The first-ever gene therapy clinical trails, testing whether the treatment will work in children, are happening for Sanfilippo Syndrome Type A and B after decades of work by scientists, families, and foundations, including Cure Sanfilippo Foundation.
Enabling a clinical trial to happen for Sanfilippo Syndrome Type C is among the priorities of Cure Sanfilippo Foundation. And families of children around the world with Type C are helping.
Recently, Kampen Mot Klocken (Fight Against the Clock), a Swedish Sanfilippo group, raised $23,000 and donated it to Cure Sanfilippo in honor of Eyra who has Sanfilippo Syndrome Type C.
Kampen Mot Klocken raised the funds through creative and sometimes-frigid events throughout the year.
“These funds were raised THANKS to volunteers who arranged dance shows, running events, a farmers day, and even a Christmas Day dip in the freezing ocean!” said Eyra’s mom . “But most of it comes from many small donations from all over Sweden – people who just wanted to help us. We have so much gratitude to both our amazing volunteers and donors.”

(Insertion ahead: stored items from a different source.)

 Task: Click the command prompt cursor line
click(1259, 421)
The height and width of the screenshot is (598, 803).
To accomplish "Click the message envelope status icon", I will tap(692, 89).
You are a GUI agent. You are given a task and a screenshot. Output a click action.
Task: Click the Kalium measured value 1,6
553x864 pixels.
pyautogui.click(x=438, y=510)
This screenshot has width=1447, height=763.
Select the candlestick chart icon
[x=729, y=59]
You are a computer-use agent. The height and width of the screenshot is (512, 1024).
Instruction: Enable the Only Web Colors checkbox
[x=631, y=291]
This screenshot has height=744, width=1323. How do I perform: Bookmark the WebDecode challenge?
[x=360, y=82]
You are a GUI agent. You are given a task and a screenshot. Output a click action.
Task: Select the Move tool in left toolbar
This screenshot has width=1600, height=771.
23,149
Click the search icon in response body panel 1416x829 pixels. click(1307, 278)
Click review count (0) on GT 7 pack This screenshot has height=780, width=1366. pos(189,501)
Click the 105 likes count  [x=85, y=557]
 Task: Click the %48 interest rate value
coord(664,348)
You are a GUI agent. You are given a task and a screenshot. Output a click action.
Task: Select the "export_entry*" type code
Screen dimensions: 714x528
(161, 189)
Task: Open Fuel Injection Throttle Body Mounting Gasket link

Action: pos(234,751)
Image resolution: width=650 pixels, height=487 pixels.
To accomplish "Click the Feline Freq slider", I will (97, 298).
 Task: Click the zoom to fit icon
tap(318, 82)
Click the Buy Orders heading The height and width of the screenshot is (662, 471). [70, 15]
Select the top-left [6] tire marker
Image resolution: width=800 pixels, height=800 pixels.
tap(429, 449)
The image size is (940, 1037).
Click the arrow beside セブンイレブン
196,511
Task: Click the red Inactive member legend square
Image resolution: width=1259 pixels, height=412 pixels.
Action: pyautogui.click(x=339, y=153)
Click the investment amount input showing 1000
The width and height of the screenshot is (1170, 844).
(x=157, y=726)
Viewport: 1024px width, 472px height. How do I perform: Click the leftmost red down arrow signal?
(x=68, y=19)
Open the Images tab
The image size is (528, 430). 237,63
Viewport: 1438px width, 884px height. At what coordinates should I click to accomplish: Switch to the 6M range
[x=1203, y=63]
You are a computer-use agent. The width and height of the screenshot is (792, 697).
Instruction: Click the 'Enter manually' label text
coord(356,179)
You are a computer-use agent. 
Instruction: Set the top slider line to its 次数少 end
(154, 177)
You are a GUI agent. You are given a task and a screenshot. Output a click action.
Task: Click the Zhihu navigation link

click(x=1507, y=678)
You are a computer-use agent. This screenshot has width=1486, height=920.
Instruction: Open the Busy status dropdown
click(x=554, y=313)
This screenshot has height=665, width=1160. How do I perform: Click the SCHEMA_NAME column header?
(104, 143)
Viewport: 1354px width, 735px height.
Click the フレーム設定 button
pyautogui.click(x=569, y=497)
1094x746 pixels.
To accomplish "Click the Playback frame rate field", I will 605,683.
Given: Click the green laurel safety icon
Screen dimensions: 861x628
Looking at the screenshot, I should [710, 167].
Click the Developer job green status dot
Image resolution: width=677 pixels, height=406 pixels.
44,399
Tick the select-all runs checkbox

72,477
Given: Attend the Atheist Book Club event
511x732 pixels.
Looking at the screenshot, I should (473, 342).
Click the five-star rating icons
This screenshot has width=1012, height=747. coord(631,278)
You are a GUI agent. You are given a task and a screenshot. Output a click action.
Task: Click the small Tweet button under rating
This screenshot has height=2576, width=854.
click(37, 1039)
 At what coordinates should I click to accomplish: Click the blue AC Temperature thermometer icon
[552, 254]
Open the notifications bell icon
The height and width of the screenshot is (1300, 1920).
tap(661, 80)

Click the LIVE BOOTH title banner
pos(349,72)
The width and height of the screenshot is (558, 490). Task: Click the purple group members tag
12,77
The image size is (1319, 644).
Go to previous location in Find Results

“These funds will go directly toward moving the Type C program forward toward a hopeful gene therapy clinical trial,” said Foundation President Glenn O’Neill. “Cure Sanfilippo is so thankful for this support from around the globe.”
Eyra’s family is one of many Type C families globally working to support the Foundation’s Type C program, including the partner families of Connor, Jonah, Mia, and Saga & Maia.